Que mundo! O que há de cansativo nesse roteiro, o que ele tem de
melodramático e de inverossímil,
se salva, entretanto, pela maturidade que Almodóvar adquiriu.
O que parecia simples delírio
brega, frenesi de espanhol com pele de oncinha, adquiriu uma profundidade surpreendente. Em
"Tudo sobre Minha Mãe", Almodóvar faz da inverossimilhança,
da qual sempre gostou, algo natural, quase que automático.
O filme todo gira em torno da
idéia de "atuação", de representação teatral. O travesti se torna
mulher, se convence de que é mulher. A mãe de família se revela
uma atriz talentosa. A freira é
uma farsante. A atriz que entra
na história está representando, no
palco, o papel de Blanche du Bois
em "Um Bonde Chamado Desejo". Blanche du Bois, na peça de
Tenessee Williams, encontra a
desgraça por ser incapaz de abandonar o papel feminino que escolheu para si mesma.
Será a função de mãe apenas
um "papel" teatral? Cada vez que
a mãe do filme revela a tragédia
de sua vida -"meu filho de 17
anos morreu atropelado"-, e essa declaração se repete várias vezes, há uma fusão entre sinceridade pessoal e teatro puro, entre verdade e melodrama.

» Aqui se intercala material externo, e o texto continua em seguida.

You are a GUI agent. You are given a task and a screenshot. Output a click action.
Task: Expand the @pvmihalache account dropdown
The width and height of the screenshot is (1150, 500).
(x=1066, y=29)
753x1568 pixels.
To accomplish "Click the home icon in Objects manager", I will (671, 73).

Almodóvar mexe com algo muito secreto, com algo muito grave,
a saber, o fato de que a desgraça
pessoal tende a nos tornar atores
da própria desgraça. Toda infelicidade, por mais sentida que seja,
se exterioriza em gestos, lágrimas,
convulsões sobre as quais incide,
modernamente, a suspeita de que
são inverossímeis, coisa forçada.
É como se a sociedade moderna
reprimisse o sofrimento; tanta coisa nos martela a idéia de prazer,
de consumo, de bem-estar, que a
própria dor se torna ridícula.
Almodóvar conhece esse ridículo. Como combatê-lo? Como afirmar, numa sociedade azeitada
para o consumo turístico como é a
Espanha, o fundo trágico (espanhol também) dos relacionamentos humanos?
A solução de Almodóvar é genial. Em primeiro lugar, ele investe na inverossimilhança. Tudo pode acontecer num filme seu.

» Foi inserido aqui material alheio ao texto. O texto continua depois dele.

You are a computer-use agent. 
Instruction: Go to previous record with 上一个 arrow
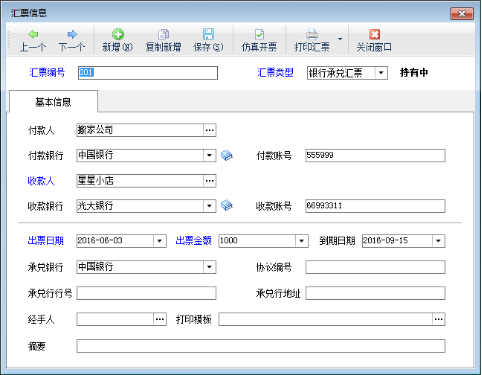[x=33, y=34]
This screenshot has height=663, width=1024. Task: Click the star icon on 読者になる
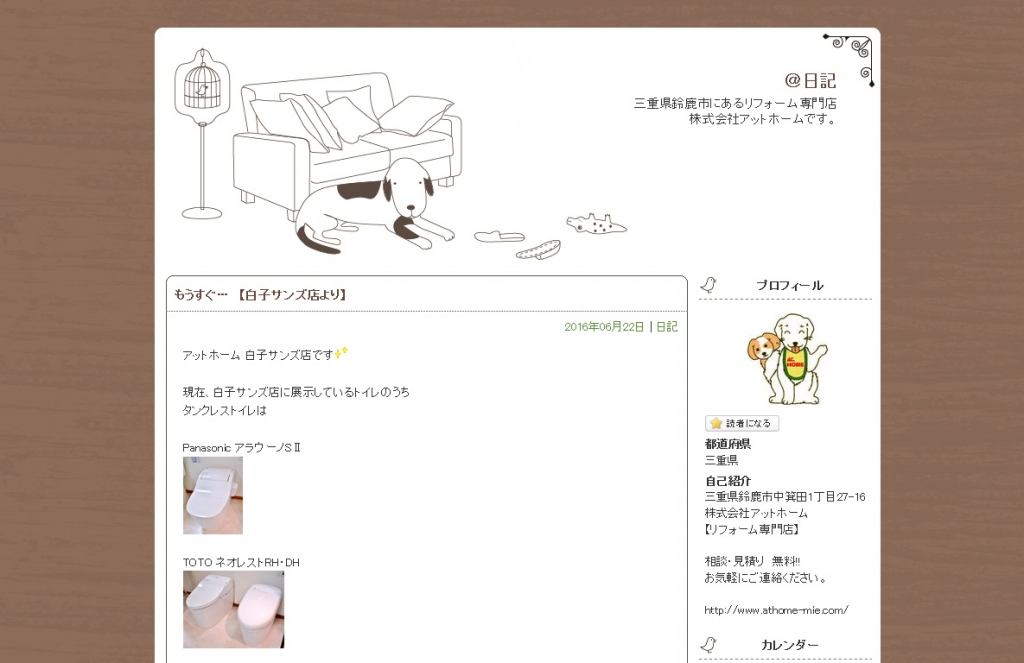tap(716, 423)
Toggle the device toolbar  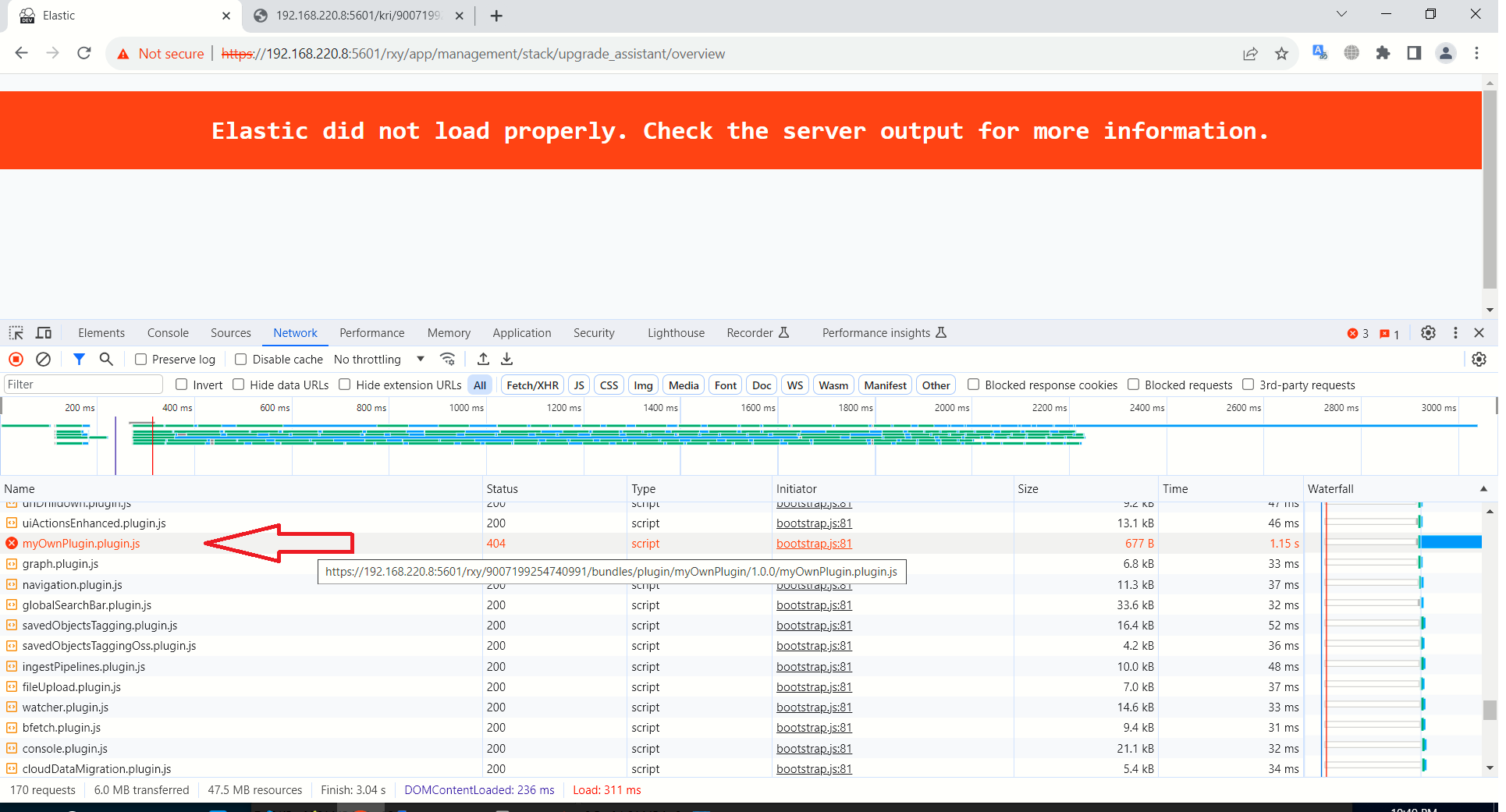pyautogui.click(x=44, y=333)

Em segundo lugar, surge a ironia. O melodrama inventado pelo
diretor não é para ser levado a sério. Mas a ironia, que era a meu
ver um pouco barata nos primeiros filmes de Almodóvar, cresce
em profundidade.
Em "Tudo sobre Minha Mãe",
Almodóvar obedece a duas leis simultaneamente. Vê a existência
humana como um acaso absurdo
e, ao mesmo tempo, faz desse acaso um fenômeno controlável, como se fosse um papel teatral que
pudéssemos decorar.
Desse modo, o inverossímil se
torna "natural". É como se o filme
acompanhasse as desventuras de
suas personagens sem fazer nenhum comentário; pontua apenas os absurdos do destino com sinais de exclamação, (!), e vai em
frente.
Há um jogo, em "Tudo sobre
Minha Mãe", entre "destino" e
"papel teatral". Cada um de nós
se torna menos ridículo quando
encara a própria vida sob a ótica
do "destino". Mas, para realizar
essa operação psicológica, uma
dose de farsa, de teatro, é necessária.
O extraordinário, a meu ver, é
que o filme de Almodóvar faz, em
si mesmo, esse jogo. Como um
ator dramático, Almodóvar não
teme a inverossimilhança. Usa recursos narrativos banalíssimos
-o monólogo da personagem
dentro de um trem, por exemplo,
para situar o espectador na lógica
da história- sem que isso comprometa a estética do filme.
Pois o filme libera o exagero. Ser
verdadeiro, ser autêntico, significa exagerar no próprio papel. Como um travesti, mais verdadeiro
quanto mais recorra a plásticas e
silicones. O sofrimento, o drama
-parece dizer Almodóvar-, são
também silicones a que podemos
recorrer.
Filme profundamente otimista,
"Tudo sobre Minha Mãe" encontra, no sofrimento, um teatro voluntário, do qual podemos nos
desvencilhar. Com esse objetivo,
exagera no lado rocambolesco,
farsesco, ridículo, como se dissesse, contra o próprio otimismo, que
nada aconteceu de fato, que tudo
é ficção.
Tamanho talento para a ficção
faz de Almodóvar o menos "artístico", mas um dos maiores artistas do cinema contemporâneo.